The assassin himself might find this ethno-religious fervour ironic. At his trial in 1914, Princip declared himself a ‘Yugoslav nationalist’ whose goal was to unify all South Slavs. His Young Bosnia revolutionary movement included Croat and Muslim members.

He was also an atheist.

The June 28 commemorations will take place in a landscape that still resembles a war zone nearly 20 years after the fighting stopped. Croatian troops laid waste to Grahovo and the surrounding area in 1995, mayor Uros Makic said.

The majesty of the Dinaric Alps is littered with the shells of ransacked houses. The cultural centre on Grahovo’s main square, named after Princip, lies in ruins. Across the street stands a cross honouring the town’s ‘Croat defenders’, which has Serb residents fuming.

Regional leaders’ priorities have not included rebuilding Princip’s house or exploiting the potential tourist revenue, Makic explained. Only a tiny sign, barely visible on the side of the highway, points visitors toward the spot.

‘You have to understand the state of Grahovo after the war. Ninety-eight percent of residential buildings were destroyed,’ he said. ‘We couldn’t put up a sign on a ruined house.’

With no local funds available, Grahovo’s Serbs turned to their ethnic kinfolk in other countries to finance the reconstruction of Princip’s house. They managed to raise 52,000 Bosnian marks (26,000 euro), almost all of which came from donors in Novi Sad in Serbia and Milwaukee in the US state of Wisconsin, Makic said.

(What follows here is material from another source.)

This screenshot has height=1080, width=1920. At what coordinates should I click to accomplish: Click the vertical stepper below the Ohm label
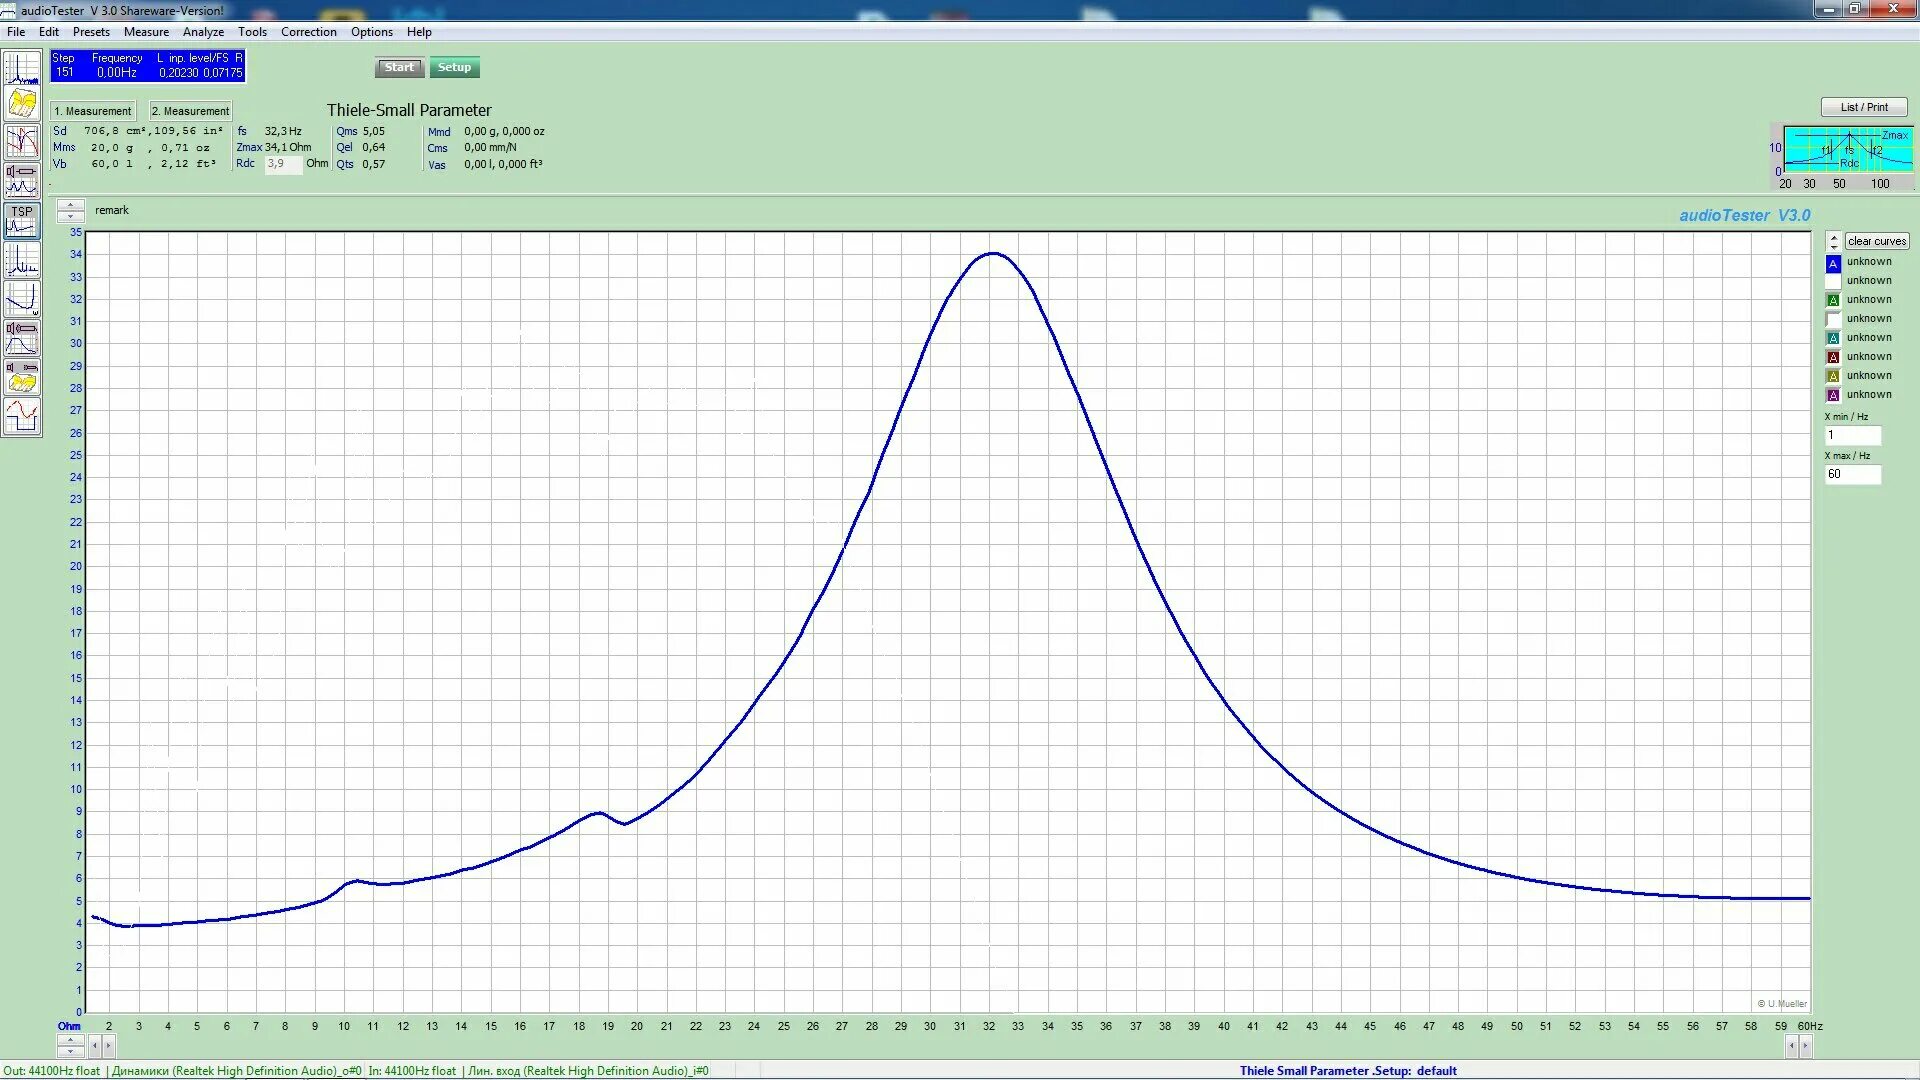(x=70, y=1045)
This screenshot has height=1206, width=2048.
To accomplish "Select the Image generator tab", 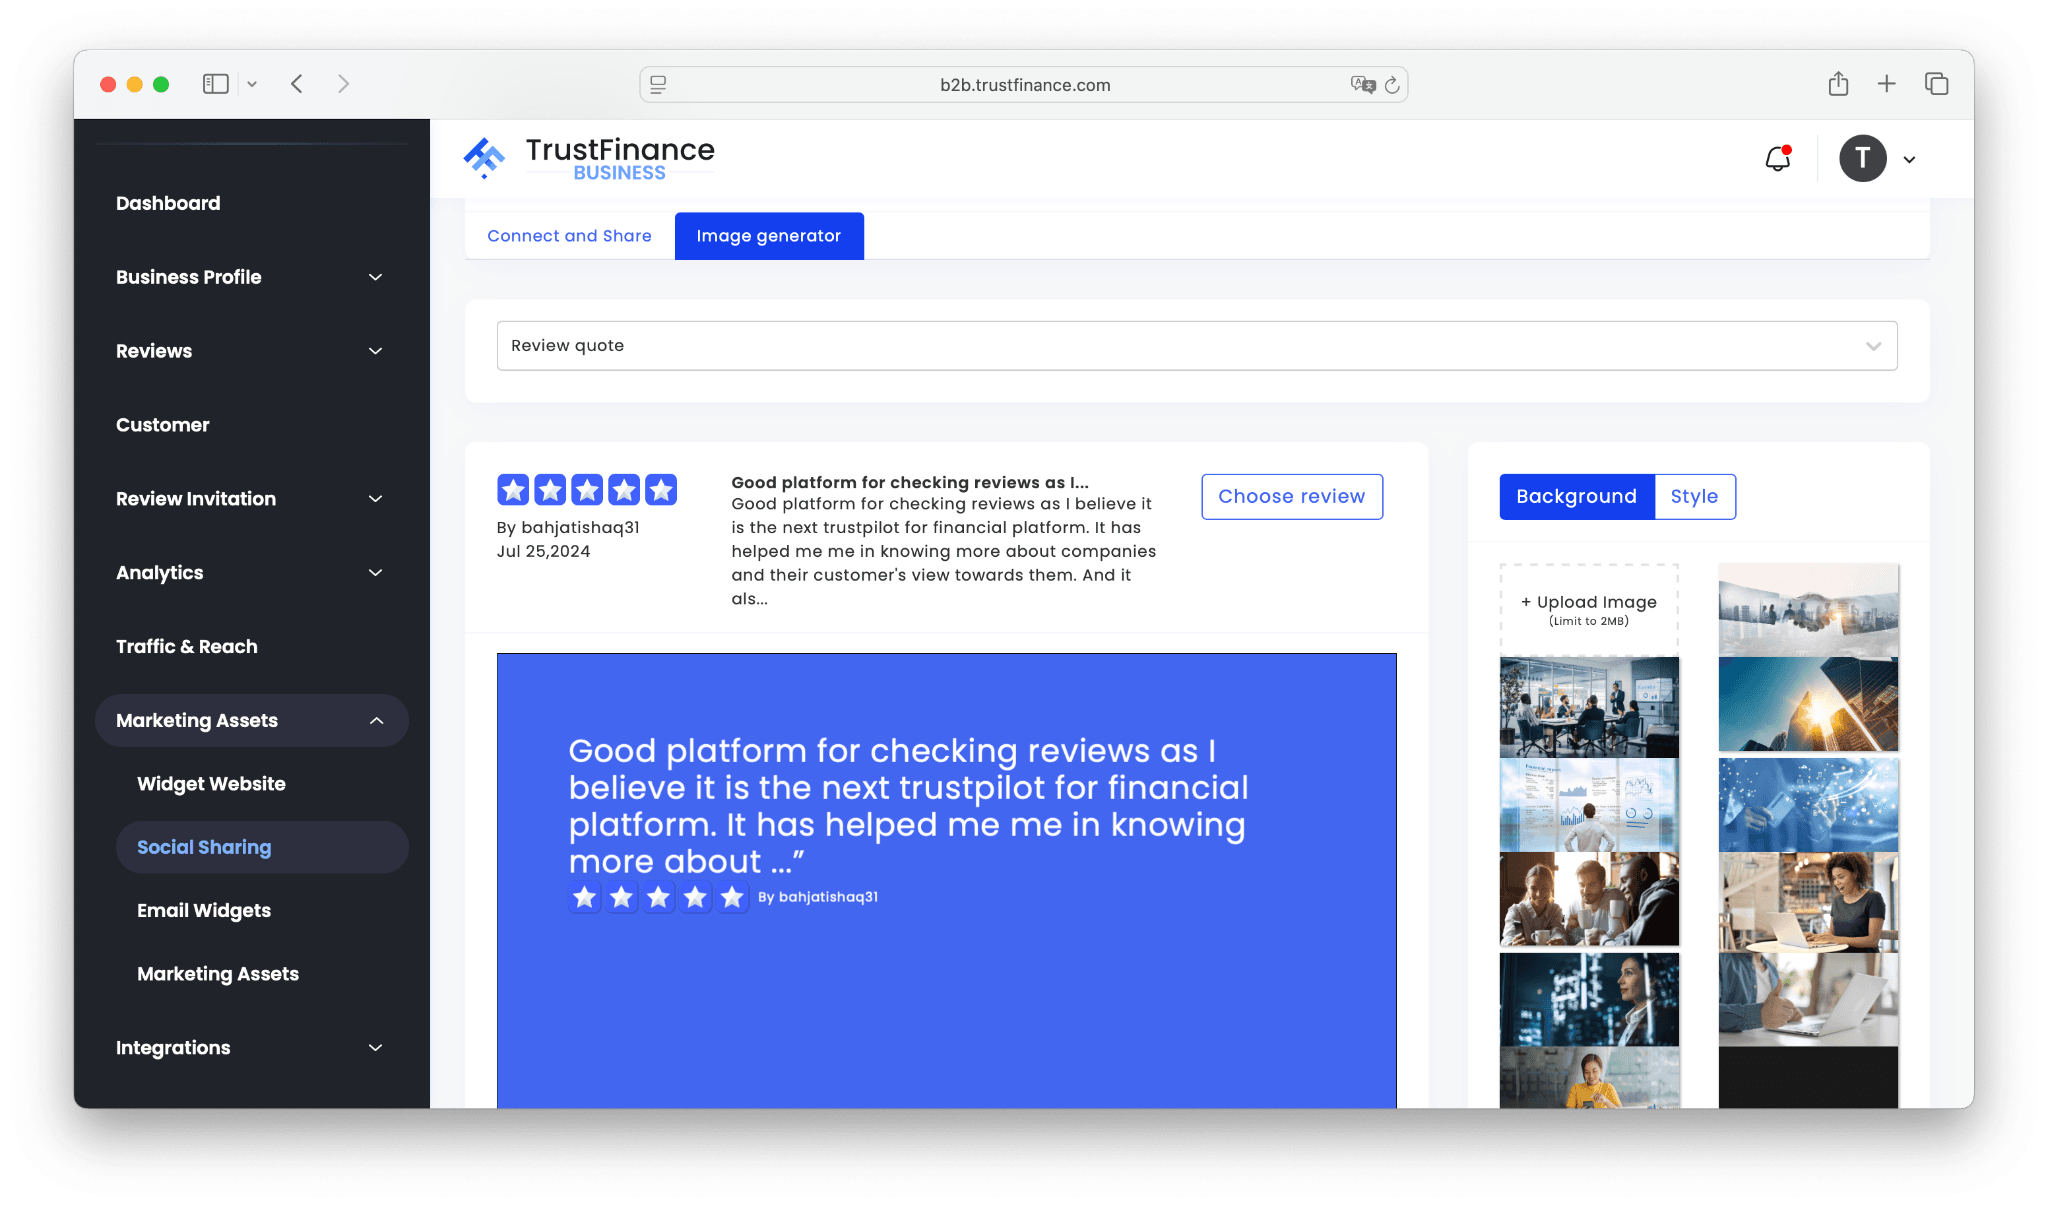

These funds will cover the cost of rebuilding the wooden living quarters, but will not be enough to hire a curator or replace the period furnishings that used to be in the museum, said Dara Kesic, who is overseeing the reconstruction, which is set to wrap up by mid-June.

‘Unfortunately, it could be burned down again. Some people don’t like the fact that it’s here… you never know,’ Kesic said.

The economic desperation that drove Princip to revolt against his perceived oppressors continues to inflict hardship on Grahovo more than a century later, says Obljaj resident Uros Djuric, a 60-year-old pensioner known as ‘Grof’.

Virtually all the young Serbs have left Grahovo in search of employment, and any available jobs seem to go to ethnic Croats, he claimed. He also believes that the regional authorities have deliberately neglected economic development in Princip’s birthplace.

‘They see Gavrilo as a traitor,’ Grof said, thumbing a dog-eared biography of Princip over a glass of moonshine liquor at his home. ‘They just want Grahovo to die off.’

‘Families feel so miserable… they describe this a place where you just wait for death,’ he added.

As a private tribute, Grof has purchased a piece of granite upon which he plans to inscribe a poem that Princip etched in the wall of his prison cell in Terezin, in the present-day Czech Republic, where he died of tuberculosis in 1918. The verse begins:

Time limps along, and there is nothing new

Today is just like yesterday; tomorrow holds the same in store…

‘Those were desperate times 100 years ago, just like today,’ Grof said.

‘Princip is responsible for killing, that’s for sure. But he was just a kid. He was fighting for freedom.’